▸ **Selected excerpt**

On the face of it not a great deal but as soon as something like this is made 'public' someone will demand 'accountability' .. It's the way of the world.. if it's not above board and transparent the fund holder is vulnerable. 

Rain Dancer made some very important points which shouldn't be swept under the carpet.


----------



## an99uk (May 12, 2005)

I think "slush fund" sounds just fine. Because of the strict low fat diet I was on I couldn't partake of the nibbles at Beverley but now Ive had the op I'm ready for another go. Save some slush for me the next time I can make it.


----------



## 88934 (May 10, 2005)

Humm... A Committee? 

Sheeesh! 

Bit too formal for my likings.


----------



## 88781 (May 9, 2005)

wilecoyote said:


> Humm... A Committee?
> 
> Sheeesh!
> 
> Bit too formal for my likings.


 Raindancer mentioned the 'C' word Wile, I'm presuming it's because that's the A.T.O.C regimented formal way of doing things, Chairman, secretary, committee etc.That's how I remember it from 6 years ago when Mandy and I were members, we didn't like it and left after one meet!

▸ **Exercise**
Reproduce the forum thread about the slush fund and the committee in full, word for word. The records are separate material with no connection to the forum thread.

▸ **Dataset extract**
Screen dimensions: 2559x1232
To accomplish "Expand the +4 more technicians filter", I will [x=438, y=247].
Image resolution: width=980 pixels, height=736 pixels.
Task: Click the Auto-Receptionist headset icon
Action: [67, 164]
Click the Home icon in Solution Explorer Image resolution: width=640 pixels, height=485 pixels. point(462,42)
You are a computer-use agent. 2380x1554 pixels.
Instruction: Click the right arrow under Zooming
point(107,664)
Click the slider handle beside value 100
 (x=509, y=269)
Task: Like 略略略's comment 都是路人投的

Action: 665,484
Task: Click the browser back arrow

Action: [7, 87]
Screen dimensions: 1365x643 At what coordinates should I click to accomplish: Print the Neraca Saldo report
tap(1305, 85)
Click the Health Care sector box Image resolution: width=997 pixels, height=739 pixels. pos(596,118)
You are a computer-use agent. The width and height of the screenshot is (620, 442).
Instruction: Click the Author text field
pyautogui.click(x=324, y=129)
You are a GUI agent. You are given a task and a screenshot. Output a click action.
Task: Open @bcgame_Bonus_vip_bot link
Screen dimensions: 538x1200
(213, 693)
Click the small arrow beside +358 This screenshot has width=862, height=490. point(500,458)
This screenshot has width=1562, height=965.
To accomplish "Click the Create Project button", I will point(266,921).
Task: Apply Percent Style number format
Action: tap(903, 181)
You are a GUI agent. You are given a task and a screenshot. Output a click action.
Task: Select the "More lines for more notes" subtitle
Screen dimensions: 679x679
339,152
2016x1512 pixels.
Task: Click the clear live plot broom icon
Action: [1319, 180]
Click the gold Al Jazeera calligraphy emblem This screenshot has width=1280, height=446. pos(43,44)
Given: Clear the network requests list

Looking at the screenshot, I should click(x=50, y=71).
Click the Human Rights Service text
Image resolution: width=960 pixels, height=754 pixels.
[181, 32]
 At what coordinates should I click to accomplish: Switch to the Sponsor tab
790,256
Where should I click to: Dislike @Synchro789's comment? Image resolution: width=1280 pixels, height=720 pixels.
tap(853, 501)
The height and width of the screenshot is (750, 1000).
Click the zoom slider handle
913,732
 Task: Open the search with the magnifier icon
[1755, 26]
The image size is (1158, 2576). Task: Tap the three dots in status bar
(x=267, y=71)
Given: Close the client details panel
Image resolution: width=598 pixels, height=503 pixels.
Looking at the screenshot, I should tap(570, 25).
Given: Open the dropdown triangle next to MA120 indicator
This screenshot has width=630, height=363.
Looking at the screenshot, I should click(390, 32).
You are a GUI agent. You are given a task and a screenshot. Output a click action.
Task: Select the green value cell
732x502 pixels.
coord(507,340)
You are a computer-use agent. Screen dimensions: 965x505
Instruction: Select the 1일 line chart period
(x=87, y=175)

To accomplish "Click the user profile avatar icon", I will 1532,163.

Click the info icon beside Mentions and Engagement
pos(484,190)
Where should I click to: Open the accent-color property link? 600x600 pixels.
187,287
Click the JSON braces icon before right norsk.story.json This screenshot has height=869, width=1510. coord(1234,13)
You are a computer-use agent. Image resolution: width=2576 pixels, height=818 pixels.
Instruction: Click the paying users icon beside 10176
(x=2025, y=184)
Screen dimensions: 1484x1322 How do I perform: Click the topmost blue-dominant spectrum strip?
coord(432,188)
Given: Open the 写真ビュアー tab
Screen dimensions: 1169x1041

▸ **Task output**
On the face of it not a great deal but as soon as something like this is made 'public' someone will demand 'accountability' .. It's the way of the world.. if it's not above board and transparent the fund holder is vulnerable. 

Rain Dancer made some very important points which shouldn't be swept under the carpet.


----------



## an99uk (May 12, 2005)

I think "slush fund" sounds just fine. Because of the strict low fat diet I was on I couldn't partake of the nibbles at Beverley but now Ive had the op I'm ready for another go. Save some slush for me the next time I can make it.


----------



## 88934 (May 10, 2005)

Humm... A Committee? 

Sheeesh! 

Bit too formal for my likings.


----------



## 88781 (May 9, 2005)

wilecoyote said:


> Humm... A Committee?
> 
> Sheeesh!
> 
> Bit too formal for my likings.


 Raindancer mentioned the 'C' word Wile, I'm presuming it's because that's the A.T.O.C regimented formal way of doing things, Chairman, secretary, committee etc.That's how I remember it from 6 years ago when Mandy and I were members, we didn't like it and left after one meet!